They say it was Albert Einstein who once said that after a certain high level of technical skill is achieved, science and art tend to coalesce in aesthetics, plasticity and form. This statement, made in 1923, a century ago, still resonates in the moving journey that Stefania, the mechanical mole, made through the spheres of human and mechanical labor, knowledge, imagination and genius. She traveled from Milan’s underground work site, where she dug a tunnel 3 kilometers long at a depth of tens of meters, to Milan’s triennale, a space dedicated to the worship of art and design, to finally end up a few days ago at Milan’s Leonardo da Vinci Science and Technology Museum.
The head of this mechanical mole has the shape of a circular shield, 6.7 meters in diameter, weighing 58 tons. Its color or mixed rust, underlining years of full commitment to constructing works dedicated to serving people, is reminiscent of masterpieces by the artist Arnaldo Pomodoro. The mole, or TBM as builders call it, Tunnel boring machine, now has the role of blending science and culture, representing in the museum the 100s of similar boring machines currently in use to construct infrastructural works around the world.
Stefania is one of more than 200 TBMs that allowed Webuild, one of the world leaders in underground construction, to complete complex works such as the Grand Paris Express, Copenhagen’s Cityringen, the Brenner base tunnel, Washington DC’s tunnel to clean up its rivers, and tens of other iconic projects, including Milan’s new underground.
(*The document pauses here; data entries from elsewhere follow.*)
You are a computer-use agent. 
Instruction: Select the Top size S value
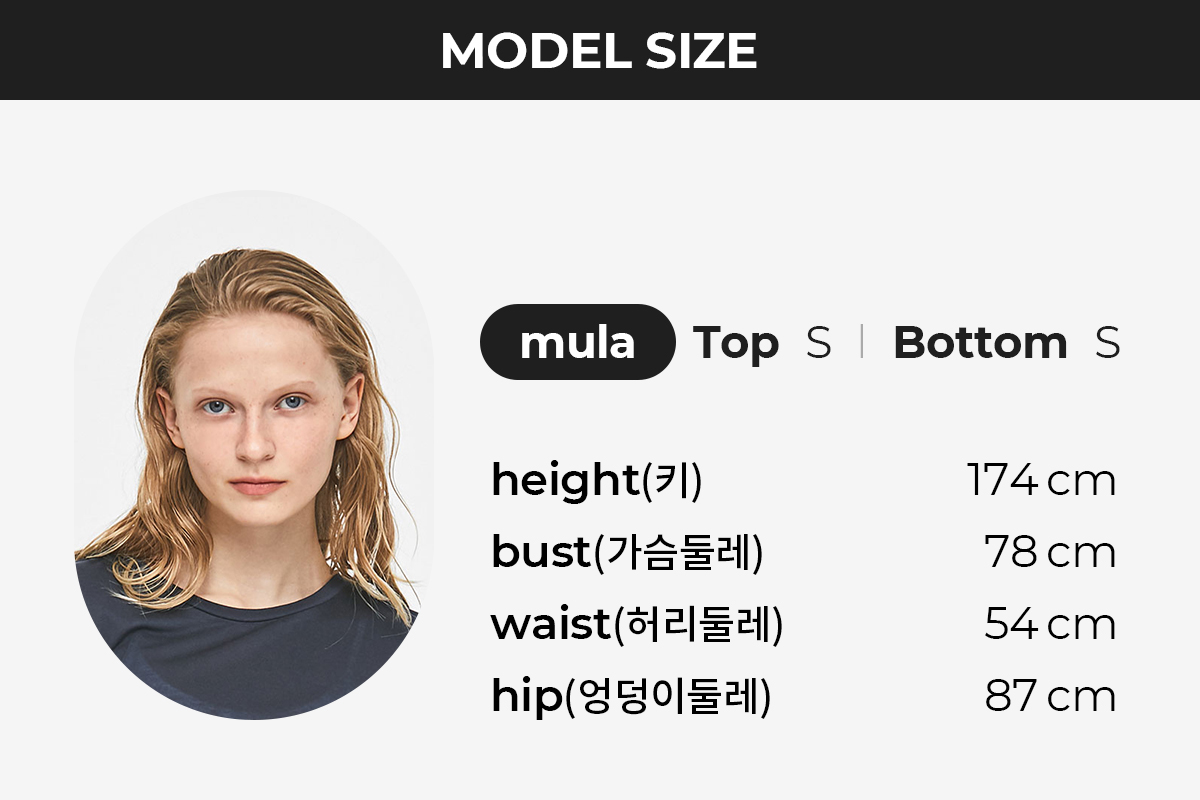coord(818,343)
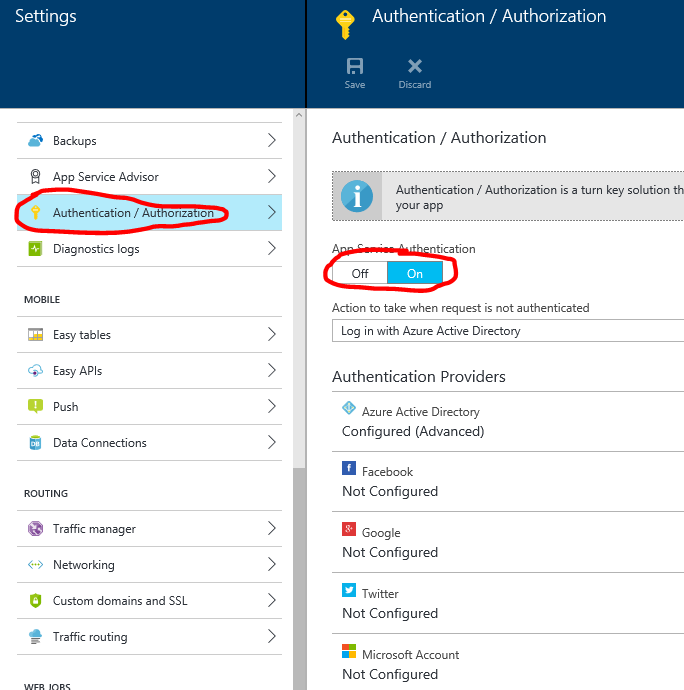684x690 pixels.
Task: Switch App Service Authentication to On
Action: point(414,273)
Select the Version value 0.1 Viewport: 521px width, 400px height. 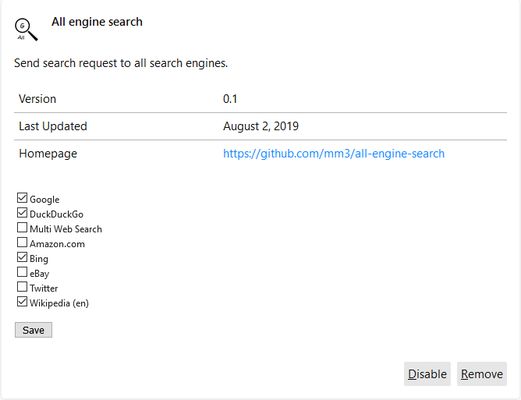click(x=230, y=99)
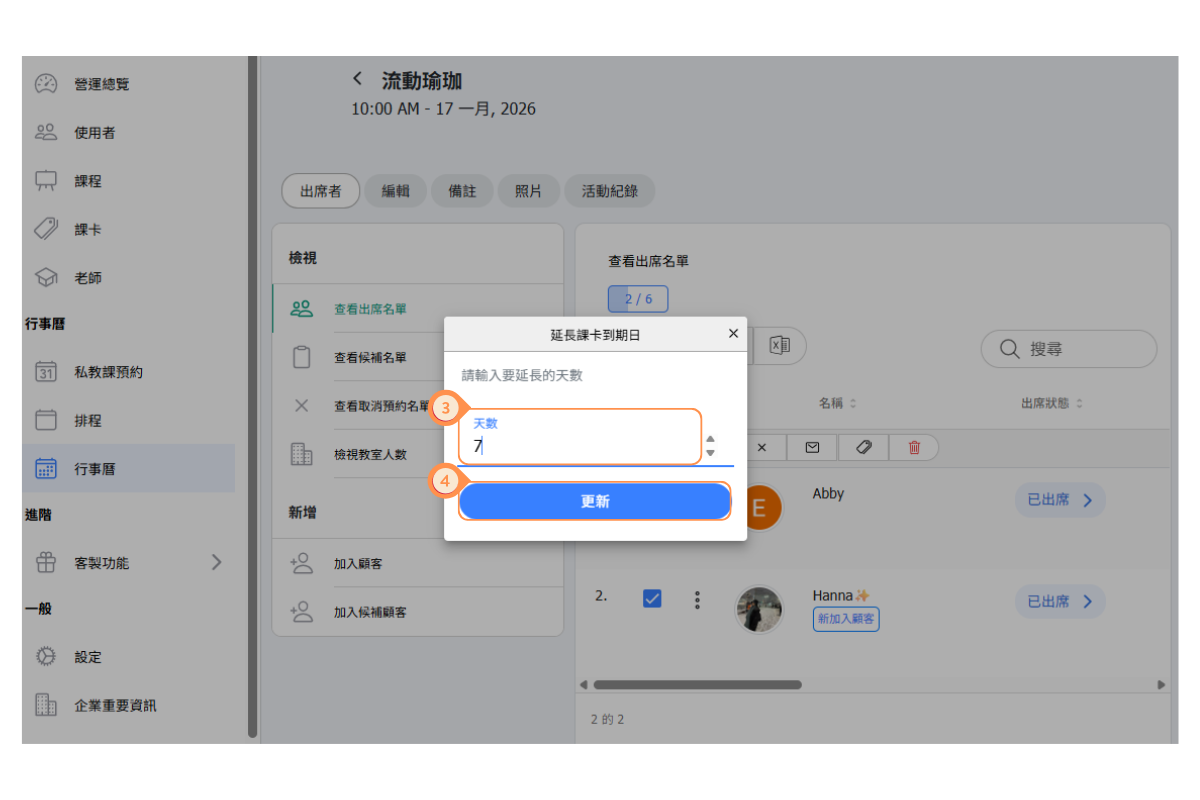This screenshot has width=1200, height=800.
Task: Click the back arrow beside 流動瑜珈
Action: (x=358, y=80)
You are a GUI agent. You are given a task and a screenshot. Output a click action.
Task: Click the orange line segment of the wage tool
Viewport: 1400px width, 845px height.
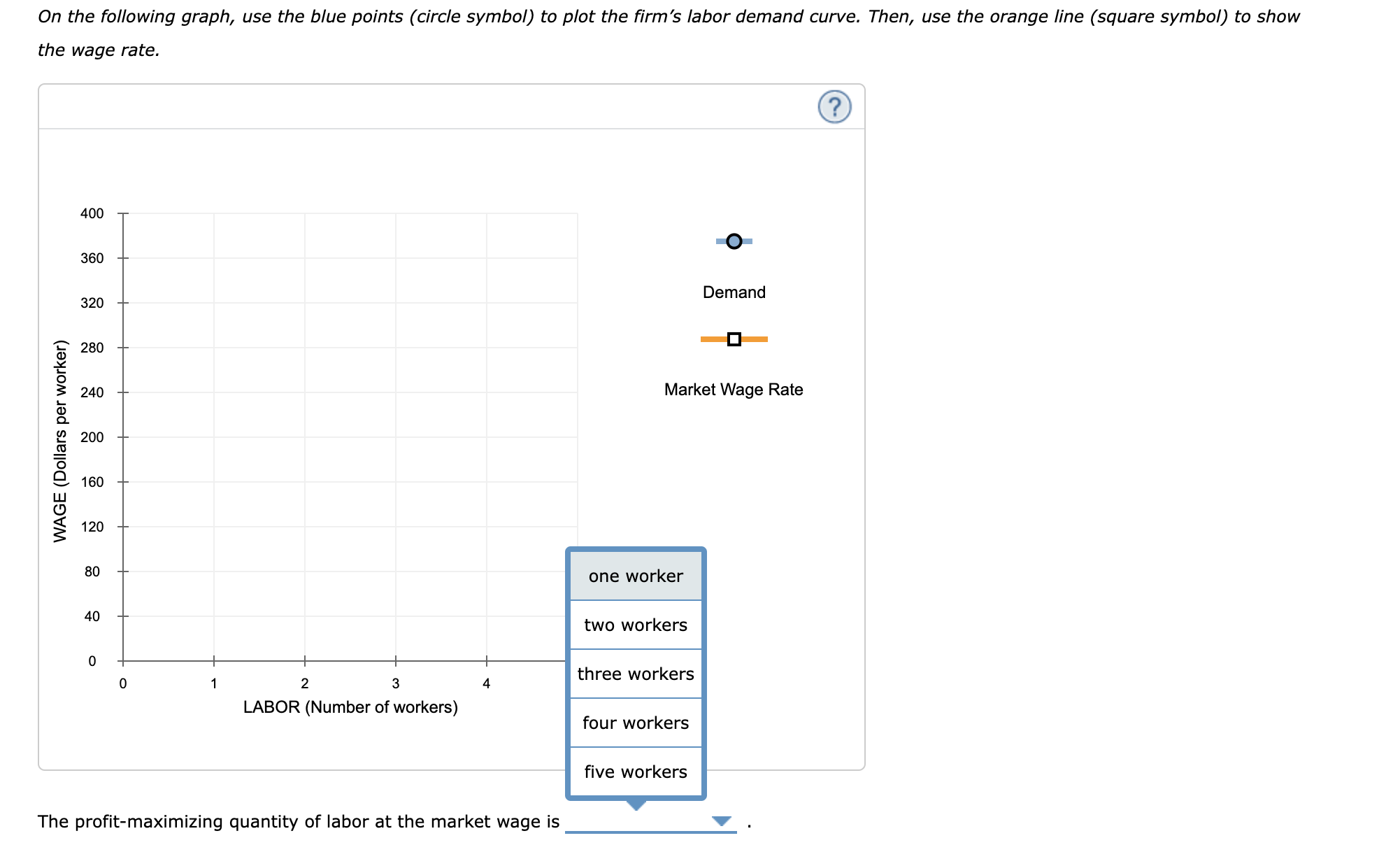tap(713, 339)
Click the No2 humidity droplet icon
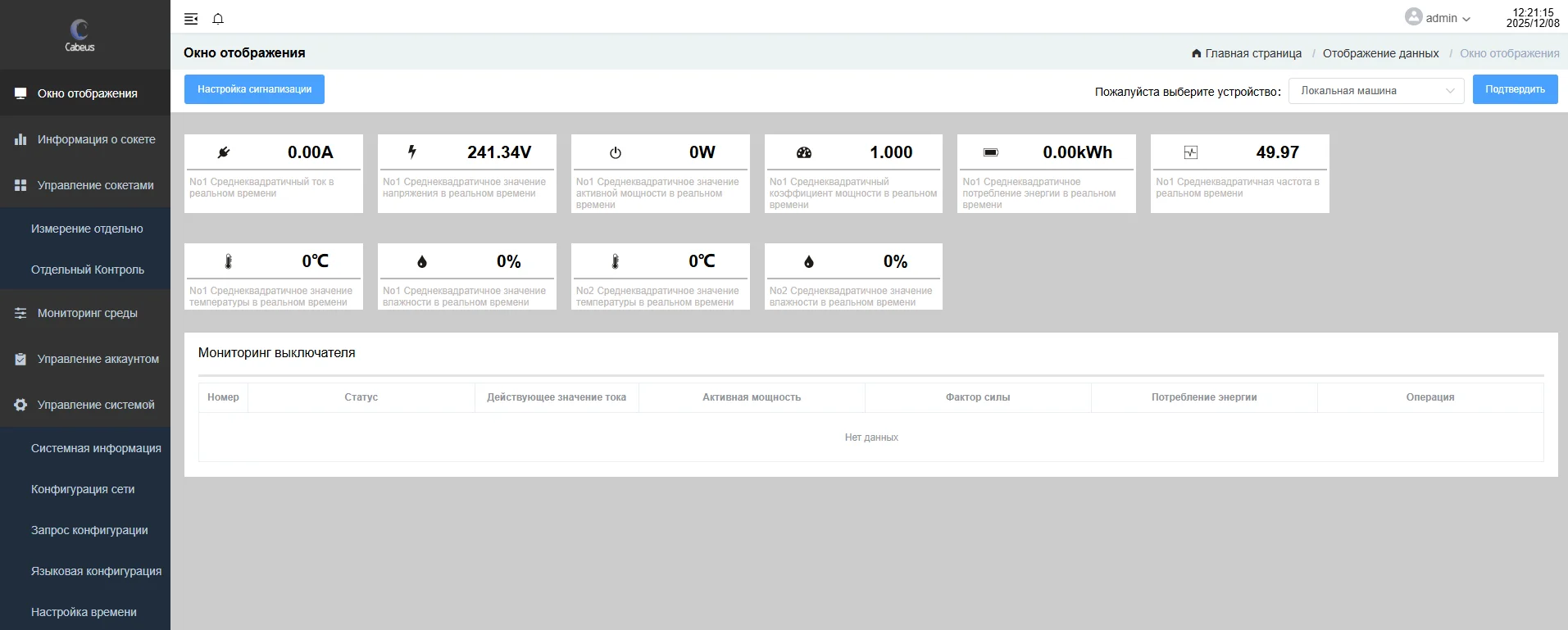 [809, 261]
Architecture and art in the service of humankind
Architecture and culture go hand in hand in fueling the fantasy of the designer and the builder, strengthening their ability to go beyond technological innovation, realizing works of art that serve humankind. Here is a brief voyage touching five modern engineering and architectural works designed to host culture and entertainment.
Athen's Stavros Niarchos Cultural Center
Among Webuild’s memorable projects, starting with Rome’s music Auditorium, comprising three distinct concert halls, we come to Athen’s Stravros Niarchos Cultural Center, one of the most representative admirable examples of design excellence and construction execution to be admired as one would a painting in a museum. With its huge windows and a ceiling that resembles a flying carpet, the center is one of the first large buildings built with environmental sustainability in mind. The ceiling over its theater is sustained by thin steel columns, like a cloud suspended over a hill, while the roof of the structure is covered by solar panels generating 3 GWh a year.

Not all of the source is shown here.